11.5
Memorial of Sts. Elizabeth and Zechariah

Posted in Liturgical Calendar, Memorial | Under , , , , , , , , |

zechariah

The Church honors Elizabeth and Zechariah — the parents of John the Baptist — together, just as they served and praised God together, all the days of their lives. Luke describes them this way, “Both were righteous in the eyes of God, observing all the commandments and ordinances of the Lord blamelessly.” (You can read their story in Luke 1:5-25; 57-80.)

Luke tells us that Elizabeth and Zechariah had no children and their childbearing years had passed. So Zechariah is surprised when the angel Gabriel appears to him with the news that Elizabeth will conceive and bear a son. He is struck dumb (perhaps out of wonderment, though, Luke writes, it is because he did not believe Gabriel’s words.)

Honor Elizabeth today by finding your local crisis pregnancy center and volunteering.
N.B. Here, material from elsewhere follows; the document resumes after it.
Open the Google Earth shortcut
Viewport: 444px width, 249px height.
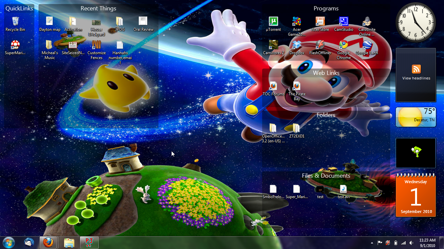tap(367, 45)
The child arrives. Luke recounts that “(Elizabeth’s) neighbors and relatives heard that the Lord had shown his great mercy towards her, and they rejoiced with her.” Elizabeth will show great mercy towards her cousin, Mary, rejoicing with her at the news of Mary’s pregnancy.

Zechariah gives the baby the name, “John,” writing the word on a tablet. He chooses this name even though no one in the family carries it. Once Zechariah has declared, “John is his name,” his tongue is freed and he begins blessing God.

Honor Elizabeth today by finding your local crisis pregnancy center and volunteering. They need money and baby clothes and baby gear. They need people to answer phones and greet guests. They may need people to drive expectant mothers to doctors’ appointments and grocery shopping. They may need homes for mothers as they await their babies’ births. Show great mercy as Elizabeth both received and showed great mercy.

Honor Zechariah today by singing his hymn of praise. (The Canticle of Zechariah is a part of the Church’s daily morning prayer.) The version below, from the Lutheran hymnal, With One Voice (Augsburg Fortress Publishing House, 1995) is set to the familiar English folk tune “Forest Green.” Because “Forest Green” is a common meter doubled hymn, it can be sung to other common meter hymns, like “Amazing Grace.” You’ll just sing that familiar tune twice (“doubled”) on each of the stanzas.

Blessed be the God of Israel who comes to set us free
and raises up new hope for us: a branch from David’s tree.
So have the prophets long declared that with a mighty arm
God would turn back our enemies and all who wish us harm.

With promised mercy will God still the covenant recall,
the oath once sworn to Abraham, from foes to save us all:
That we might worship without fear and offer lives of praise,
in holiness and righteous to serve God all our days.

My child as prophet of the Lord you will prepare the way,
to tell God’s people they are saved from sin’s eternal sway.
Then shall God’s mercy from on high shine forth and never cease
to drive away the gloom of death and lead us into peace.